Think inside the dilemma’s box

I just argued that we should avoid the tendency to be boxed in by an ethical dilemma, such as whether an autonomous car should sacrifice the passenger to save more pedestrians.

But we should equally avoid the tendency to dismiss the dilemma, by reading it too literally. Instead, we can benefit from forcing ourselves to imagine concrete realizations of the dilemma, as cartoonish and unrealistic as it might initially appear.

The dilemma has received its fair share of dismissal, with people arguing that it distracts from the real challenges, such as making sure the cars have good brakes. A famous roboticist that I highly admire once wrote “This is a made up question that will have no practical impact on any automobile or person for the foreseeable future.”

What these critics miss is that the AV dilemma is an abstraction, deliberately simplified to let you focus the discussion on specific factors. But this does not mean that the dilemma is nonexistent. In fact, it will be extremely common in its mundane form.

Consider the simple decision of where to position the car in the lane when a large truck appears to your side. It does not seem to be a decision of any moral consequence. However, if you drive and find yourself in that situation, you would probably instinctively veer a little away from the truck.

**WORK INSTRUCTIONS:**
1. In the passage on the autonomous-car dilemma, what real challenge do critics say the dilemma distracts from?
2. Carry the passage on the autonomous-car dilemma forward from its last sentence.
The material that comes next has no connection to the passage on the autonomous-car dilemma.

**INFORMATION SUPPLIED:**
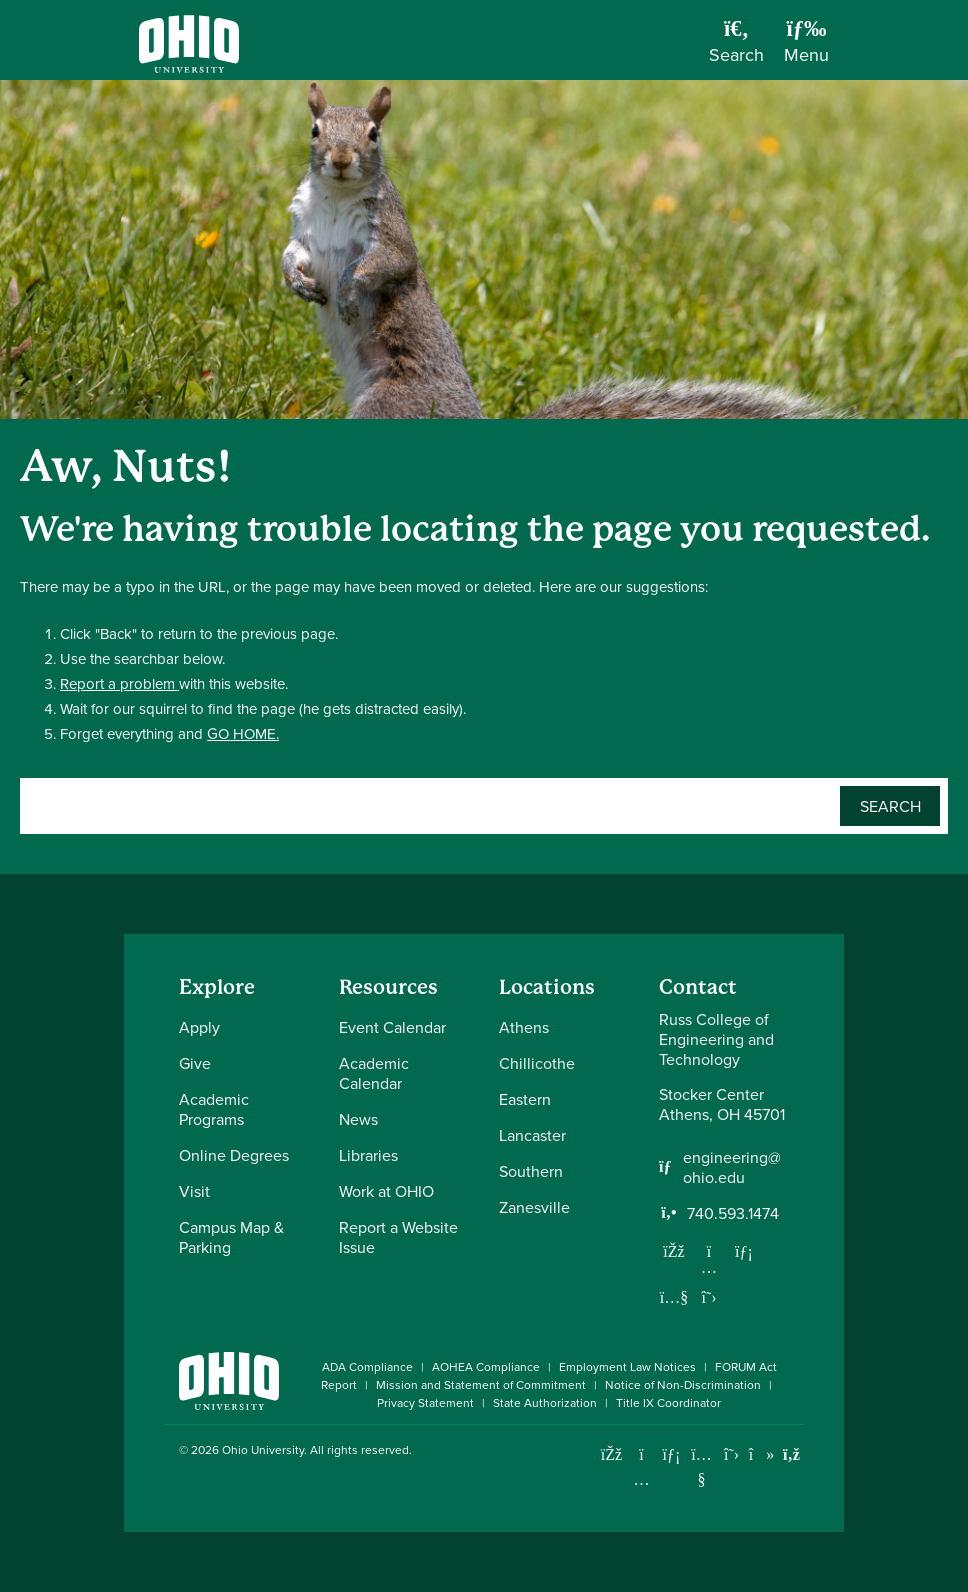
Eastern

**SET OF ANSWERS:**
1. Making sure the cars have good brakes.

2.
Now, suppose there is a bicycle lane on the other side of the lane. In the overwhelming majority of cases, this situation would not cause an instantaneous dilemma. However, if a million cars were programmed with the same behavior to veer away from the truck, then over millions of miles traveled, these cars may be more likely to collide with a bicycle than with a truck. We would only see this tradeoff play out in the accident statistics, assuming we had such fine-grained statistics. My collaborators and I have called this the ‘statistical trolley problem.’

References

  • Lin, P. Robot cars and fake ethical dilemmas. Forbes

  • Brooks, R. Unexpected Consequences of Self Driving Cars. Rodney Brooks: Robots, AI, and other stuff (2017).

  • Goodall, N. J. Ethical Decision Making During Automated Vehicle Crashes. Transportation Research Record: Journal of the Transportation Research Board 2424, 58–65 (2014)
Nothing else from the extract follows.